その手が暖かくて、優しくて
校舎に戻り、4階の防衛担当用部屋に戻った勝弥は室内にいた祐希を見つけて、

「祐希!余計なことすんな!」

「あ!勝弥さん!なんで僕だって分かったんです?」

「あんなもん…ほかに誰がやんだよ!」

「だって、あいつら勝弥さんにケンカ売りに来たみたいだったから、身の程を分からせないと…僕が立っている間は勝弥さんには指一本触れさせるわけにいきません」

「勝手にしろ!」

そう吐き捨てるように言った真鍋に祐希は続けた。

「勝弥さん!この前、久しぶりに商店街で他校の連中とやりあったそうですね。しかも、また例の女の子が原因とか?」

「お前には関係ない!」

「関係なくないっすよ。2年ほど前に、うちの生徒がひったくり被害にあったとかで勝弥さん、めちゃ切れて、『犯人見つけ出して連れて来い』って…あんときこの辺りの不良100人くらいが総出で、そいつ見つけ出したんですよ。あのときの被害者の女の子でしょ?今回も?あんとき僕が犯人見つけたんですよ」

亜里沙が高校に入ったばかりの頃、下校中にひったくりの被害にあったことがあった。
数日後に犯人が見つかり、盗まれたカバンも無事戻った。
犯人は受験でイライラしてやったと自供した付近の浪人生。

亜里沙は最初、犯人が自首してきたと聞いていたが、後日聞いた話では警察署の前に何者かにボコボコにされた犯人が置かれていて、それを見つけた署員に、
「全て話しますから、助けてください!」と泣きついてきたという。

いったい何が起こったのか当時の亜里沙には全く理解できなかったが、カバンも無事戻ったし、とりあえず
「ま…いっか…」
で片づけていた。

「あんとき、その女の子がケガもしたとかで…
あんなおっかない顔した勝弥さんを僕、初めて見ましたよ」

祐希の言葉を勝弥は無言で聞いていた。

両親の葬儀のとき勝弥の左手を黙って握ってくれた亜里沙のことを、勝弥はずっと好きだった。

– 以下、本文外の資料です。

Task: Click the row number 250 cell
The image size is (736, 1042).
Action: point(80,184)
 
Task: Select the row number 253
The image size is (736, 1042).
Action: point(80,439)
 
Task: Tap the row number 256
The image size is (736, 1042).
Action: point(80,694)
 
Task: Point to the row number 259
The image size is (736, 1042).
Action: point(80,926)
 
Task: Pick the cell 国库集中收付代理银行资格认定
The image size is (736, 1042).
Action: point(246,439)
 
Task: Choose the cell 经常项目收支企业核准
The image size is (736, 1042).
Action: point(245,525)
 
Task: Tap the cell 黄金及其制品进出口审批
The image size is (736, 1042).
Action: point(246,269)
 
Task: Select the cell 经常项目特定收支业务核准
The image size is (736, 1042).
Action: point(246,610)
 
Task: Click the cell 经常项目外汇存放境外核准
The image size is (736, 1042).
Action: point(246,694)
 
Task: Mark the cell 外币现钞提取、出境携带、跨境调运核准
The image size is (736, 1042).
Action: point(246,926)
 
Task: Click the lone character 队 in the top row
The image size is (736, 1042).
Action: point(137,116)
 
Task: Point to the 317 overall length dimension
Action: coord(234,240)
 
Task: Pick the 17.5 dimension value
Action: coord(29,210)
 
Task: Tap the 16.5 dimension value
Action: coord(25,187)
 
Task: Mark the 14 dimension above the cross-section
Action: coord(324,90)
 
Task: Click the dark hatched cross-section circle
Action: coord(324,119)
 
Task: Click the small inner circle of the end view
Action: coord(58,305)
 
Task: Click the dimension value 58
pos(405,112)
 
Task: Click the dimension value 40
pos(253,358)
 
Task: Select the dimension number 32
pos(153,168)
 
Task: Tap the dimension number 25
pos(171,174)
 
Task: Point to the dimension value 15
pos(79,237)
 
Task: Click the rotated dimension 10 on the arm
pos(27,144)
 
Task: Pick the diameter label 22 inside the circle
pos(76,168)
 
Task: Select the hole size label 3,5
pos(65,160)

そんな亜里沙がひったくりにあったと聞いて、しかも腕にけがをしたと聞いたとき、勝弥は体中の血が熱くたぎるのを抑えられなかった。

もし、そいつを見つけたのが祐希でなく勝弥だったら、もっと大けがをさせていたかもしれない。

「何かあったら、いつでも僕に言ってください。勝弥さんにとって大事な人は、僕や仲間たちで絶対守りますから」

祐希は眼鏡の奥に人懐っこい笑顔を見せながら、そう言った。